Nie mogłem zostawić tego filmu bez komentarza. Na samą myśl o tym, ilu facetów jest w to bagno wciągniętych, robi mi się słabo.
W pierwszych słowach bohaterów powyższego dokumentu pada stwierdzenie, że pierwszy raz zetknęli się z pornografią w wieku 8-9 lat. Rany, przecież w takim wieku jest właśnie mój syn! Gdy myślę o tym, że on już teraz może mieć z tym kontakt, to mnie mdli. Choć kilka razy rozmawiałem z nim na ten temat, w szczególności przed wyjazdami na wakacje, to nie jestem pewien czy mogę spać spokojnie. Starałem się mówić delikatnie. Nie jestem pewien czy zrozumiał. Tak strasznie chciałbym, żeby jego nigdy to nie dotyczyło! Chyba nie mogę mieć złudzeń, że zetknie się z pornografią, ale co robić żeby nie wsiąkł? Jak kiedyś ja….

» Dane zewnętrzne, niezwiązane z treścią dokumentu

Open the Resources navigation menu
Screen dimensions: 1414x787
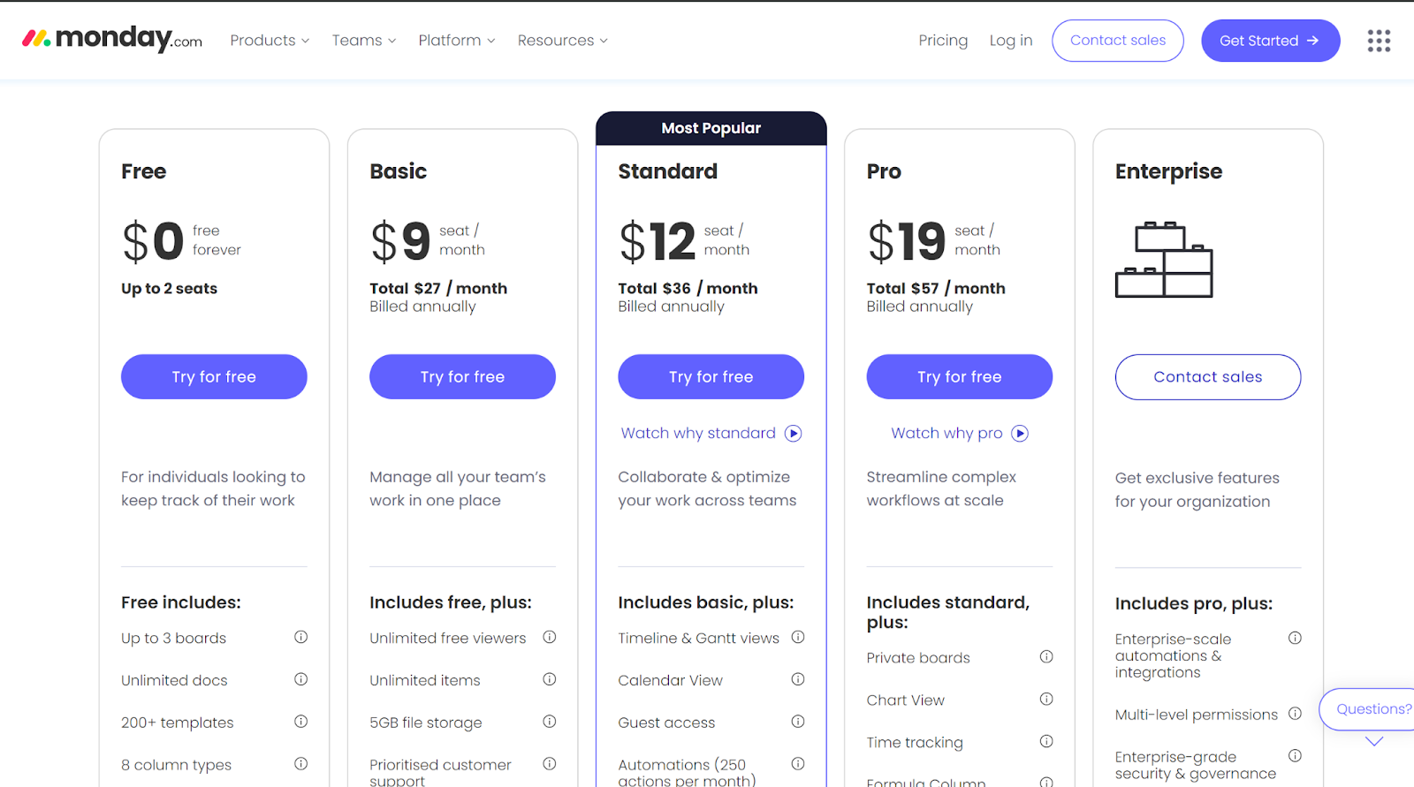pyautogui.click(x=562, y=41)
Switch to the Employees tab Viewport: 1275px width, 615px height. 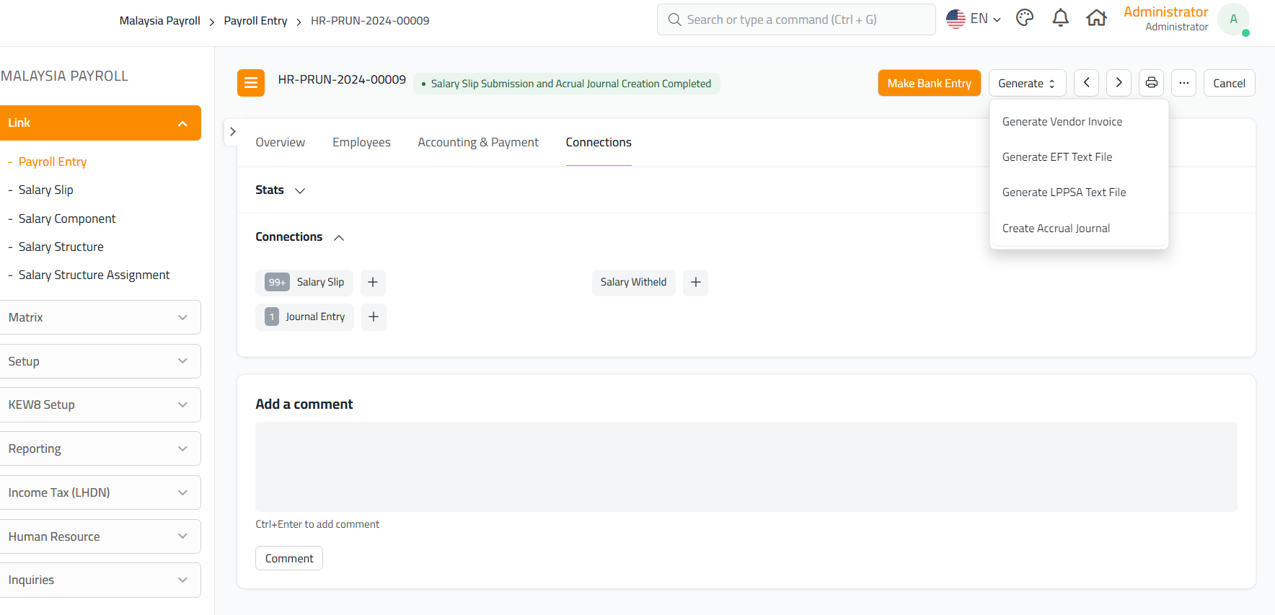coord(361,143)
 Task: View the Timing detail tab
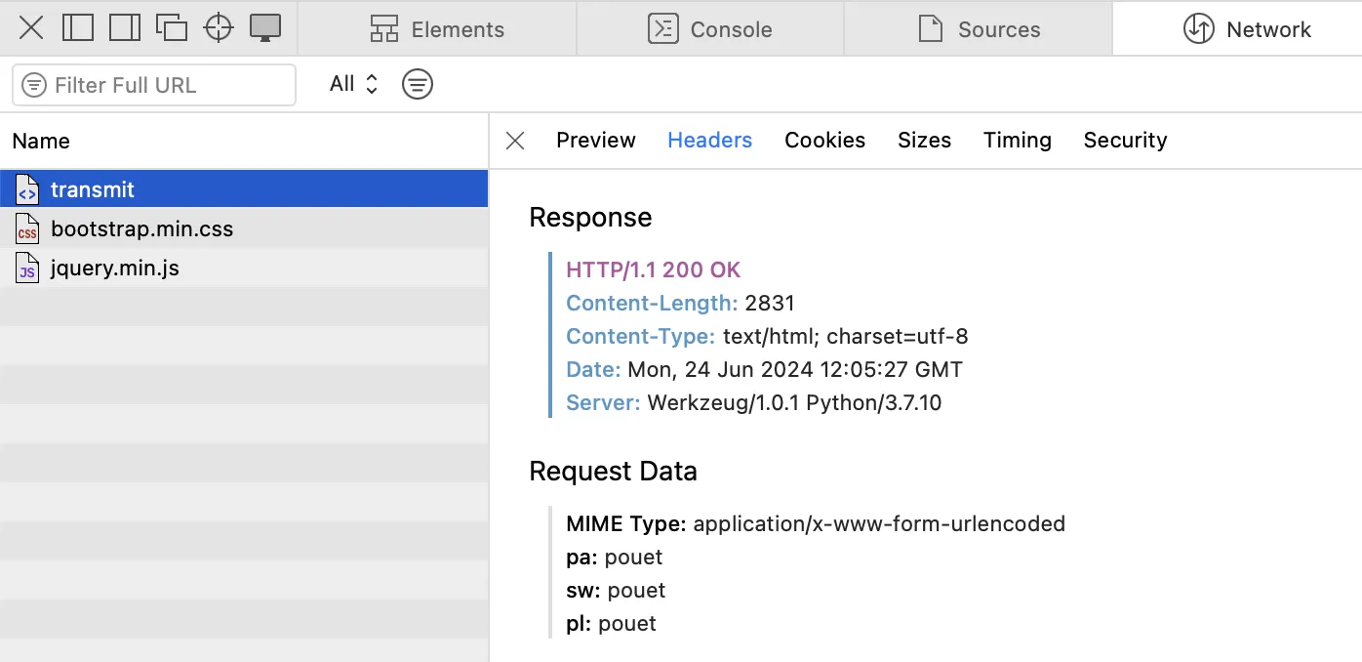pyautogui.click(x=1017, y=141)
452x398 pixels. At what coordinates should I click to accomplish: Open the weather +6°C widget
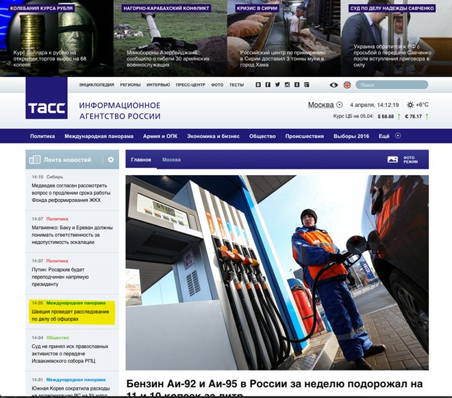pyautogui.click(x=417, y=105)
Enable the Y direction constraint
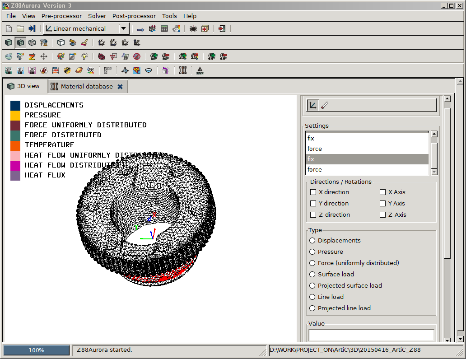Image resolution: width=466 pixels, height=359 pixels. (313, 203)
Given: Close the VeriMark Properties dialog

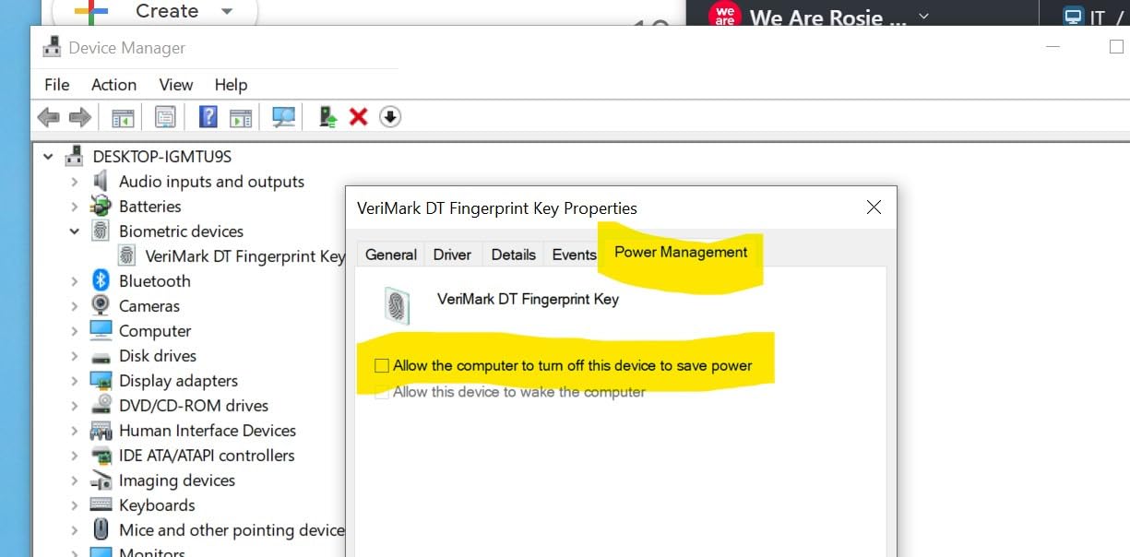Looking at the screenshot, I should point(874,207).
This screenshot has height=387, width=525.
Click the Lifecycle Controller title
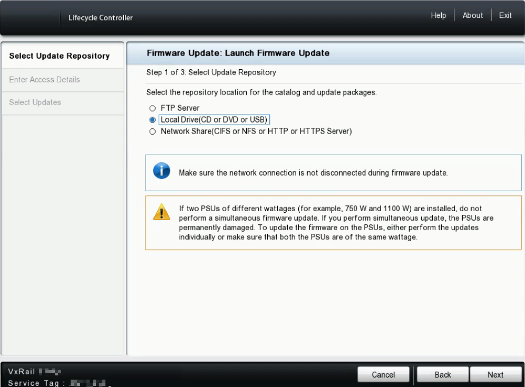100,17
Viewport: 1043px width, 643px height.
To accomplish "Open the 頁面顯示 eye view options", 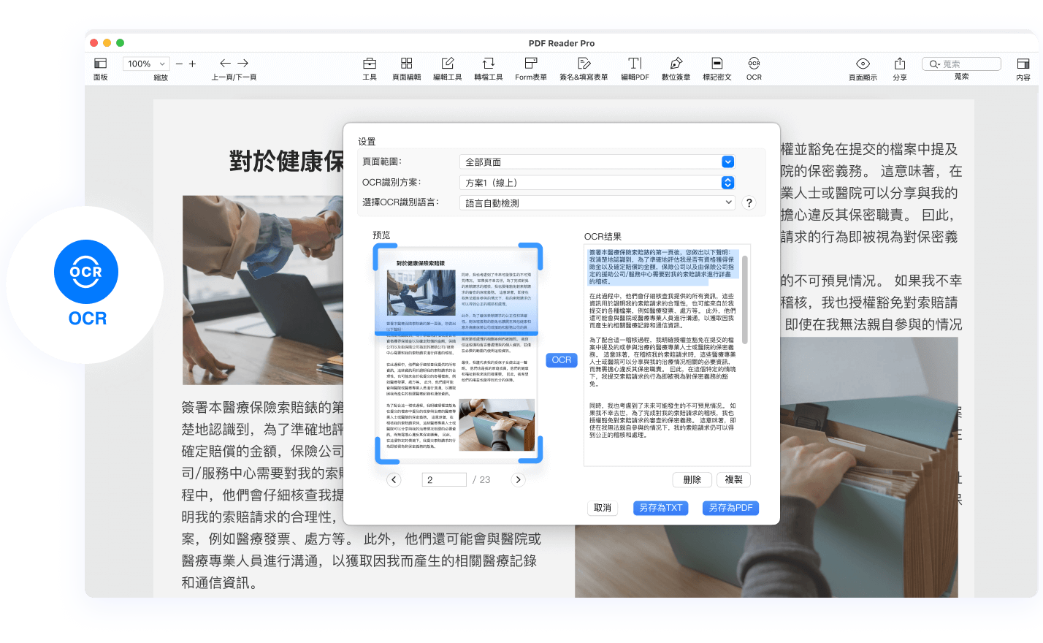I will pyautogui.click(x=863, y=64).
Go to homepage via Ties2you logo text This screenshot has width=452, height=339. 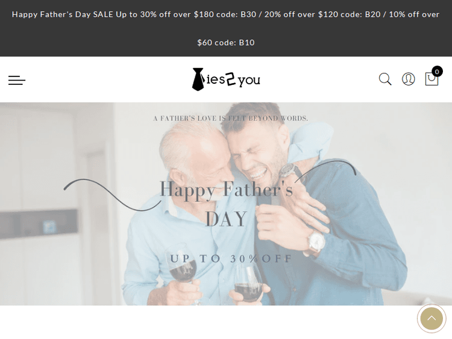tap(226, 79)
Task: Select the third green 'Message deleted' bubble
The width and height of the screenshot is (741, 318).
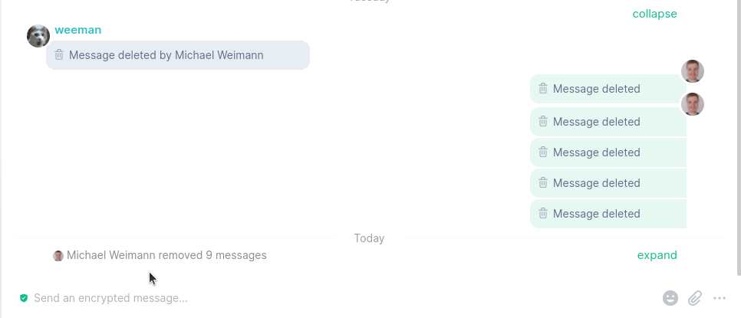Action: click(x=608, y=152)
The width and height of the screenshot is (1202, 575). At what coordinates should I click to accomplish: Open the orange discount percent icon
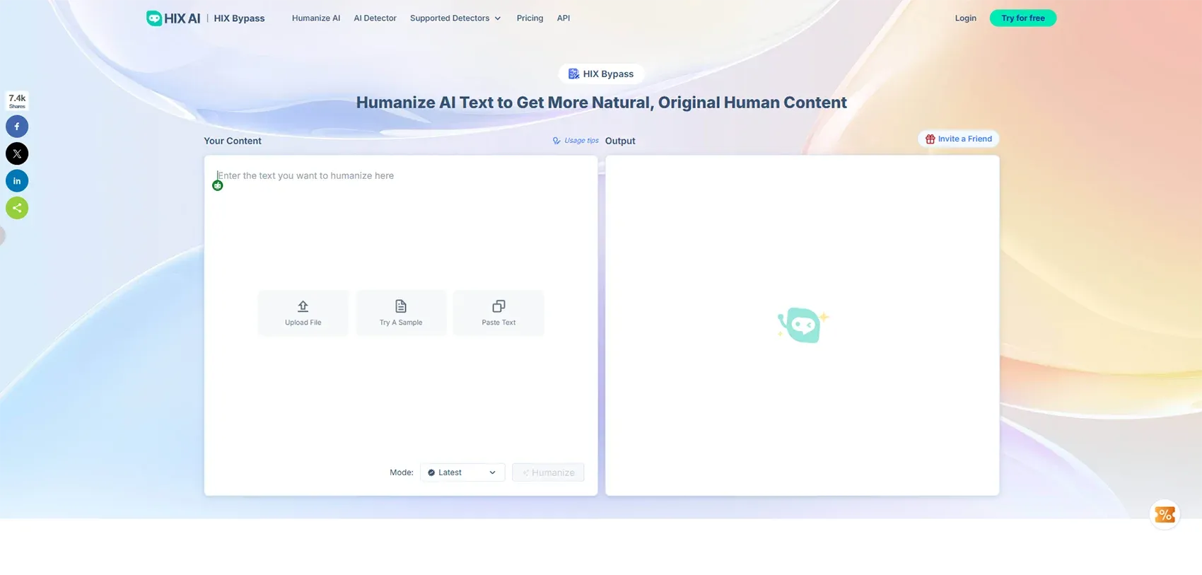1165,514
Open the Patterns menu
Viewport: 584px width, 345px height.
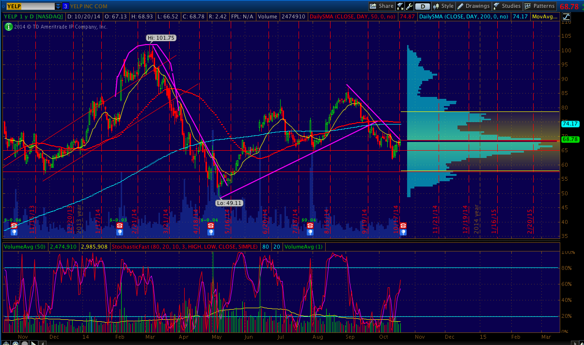[539, 6]
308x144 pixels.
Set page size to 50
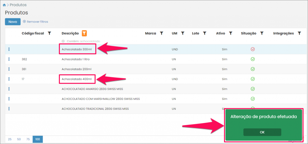pos(19,139)
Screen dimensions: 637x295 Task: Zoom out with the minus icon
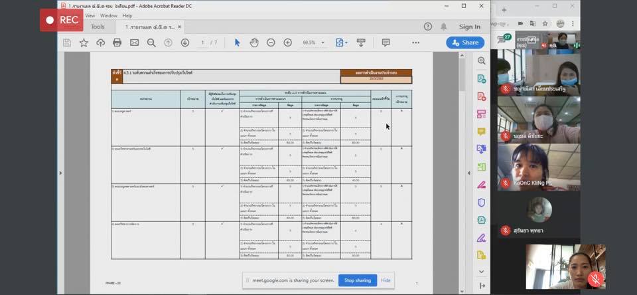[x=271, y=43]
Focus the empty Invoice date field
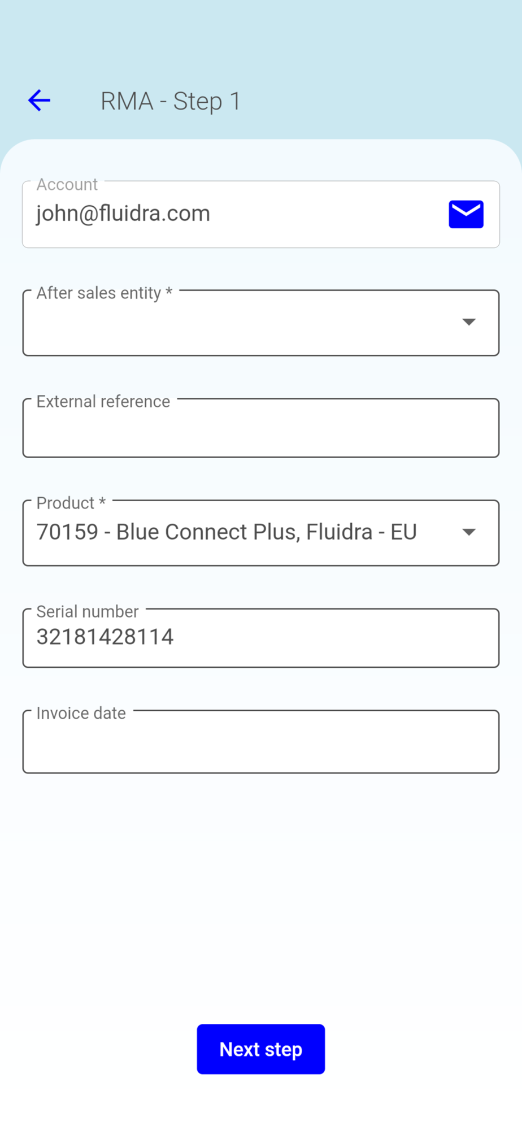The height and width of the screenshot is (1130, 522). pos(260,744)
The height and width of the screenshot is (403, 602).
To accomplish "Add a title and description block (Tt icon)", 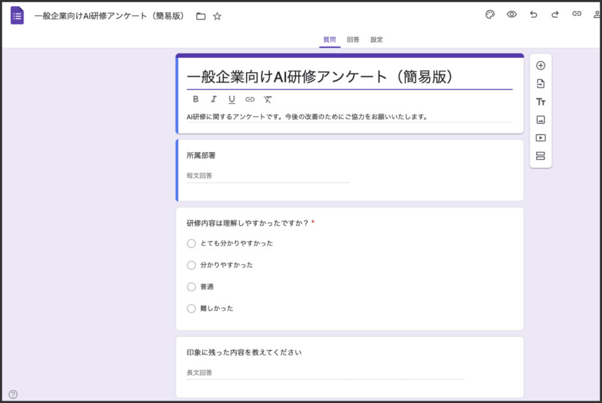I will point(541,102).
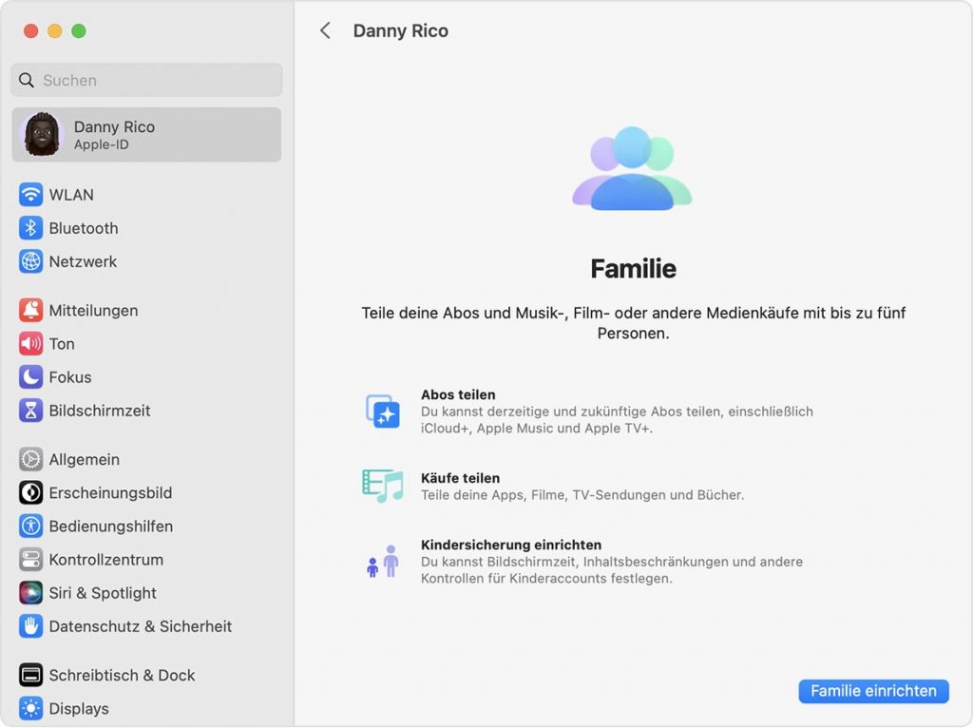Click the Käufe teilen icon
Screen dimensions: 973x728
pos(384,487)
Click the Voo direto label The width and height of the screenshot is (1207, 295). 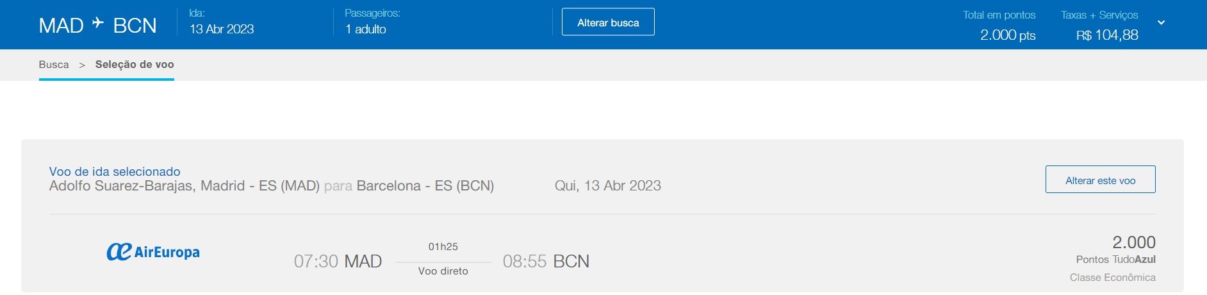click(443, 271)
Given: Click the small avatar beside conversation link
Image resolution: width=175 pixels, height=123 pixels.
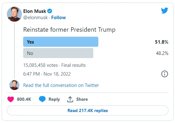Looking at the screenshot, I should [x=14, y=85].
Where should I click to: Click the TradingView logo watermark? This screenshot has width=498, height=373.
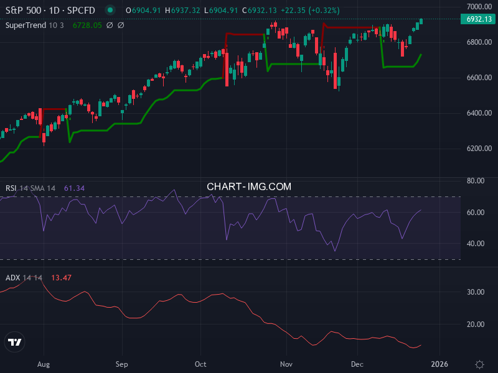pyautogui.click(x=14, y=341)

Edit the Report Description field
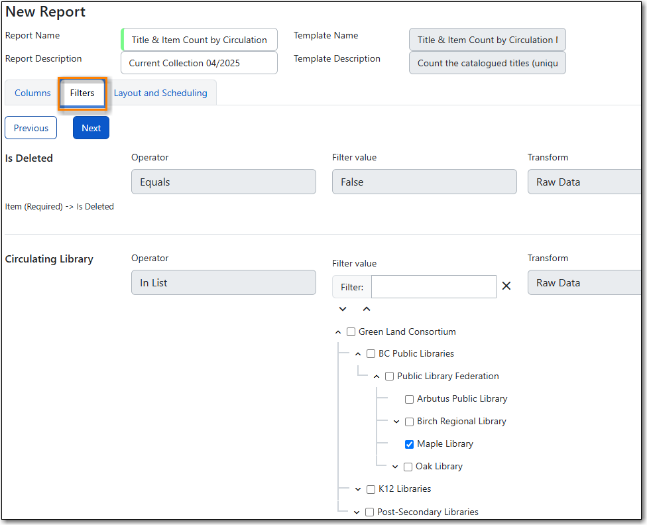click(199, 63)
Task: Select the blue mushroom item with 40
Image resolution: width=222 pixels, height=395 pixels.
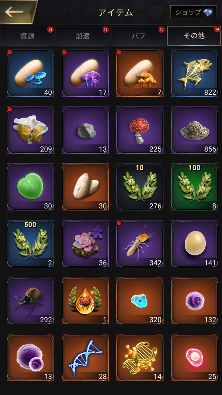Action: (31, 73)
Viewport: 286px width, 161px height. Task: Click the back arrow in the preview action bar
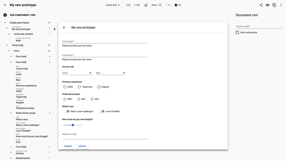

Wiem co mówię. Mógłbym być bohaterem tego filmu. Przesiadywałem przed ekranem komputera wiele godzin, chyba każdego wieczora, przez wiele miesięcy. Mogę się tylko cieszyć, że internet po linii telefonicznej (tak, jestem z czasów modemów i wdzwaniania się do TP) nie dawał takiego komfortu jak dziś. Wszytko o czym opowiada ten film jest piekielnie brutalną prawdą. Choć, za sprawą wielu czynników, wraz z początkiem małżeństwa zerwałem z nałogiem (?), to nie mogę powiedzieć, że konsekwencje nie ciągną się za mną do tej pory. Po dziś dzień przy spadku nastroju, lub w kontekście piętrzących się problemów kusi mnie, aby usiąść „na chwilkę” do komputera. Po dziś dzień mam w głowie te obrazy i nie mam pojęcia jak się ich pozbyć! Po dziś dzień bywa, że czuję się brudny. Bywa, że mam poczucie, że zdradzam moją żonę, bo te obrazy we mnie są. To oczywiście nie wszytko, ale nie o wszystkim odważę się tu napisać. To i tak sporo mnie kosztuje…
Co zatem zrobić, aby oszczędzić tych doświadczeń moim chłopakom? Wiele o tym myślałem już wcześniej, ale ten film ustrukturalizował moją wiedzę o sposobie działania pornografii – uświadomił mechanizmy, które mną rządziły i częściowo w dalszym ciągu rządzą. Wiele działań prewencyjnych w stosunku do moich dzieci już podjąłem. Choćby to, że nie mają nieograniczonego dostępu do komputerów, tabletów, smartphone’ów, itp. Także to, że wiele uwagi przywiązujemy do tego, z kim się przyjaźnią i do jakich domów chodzą.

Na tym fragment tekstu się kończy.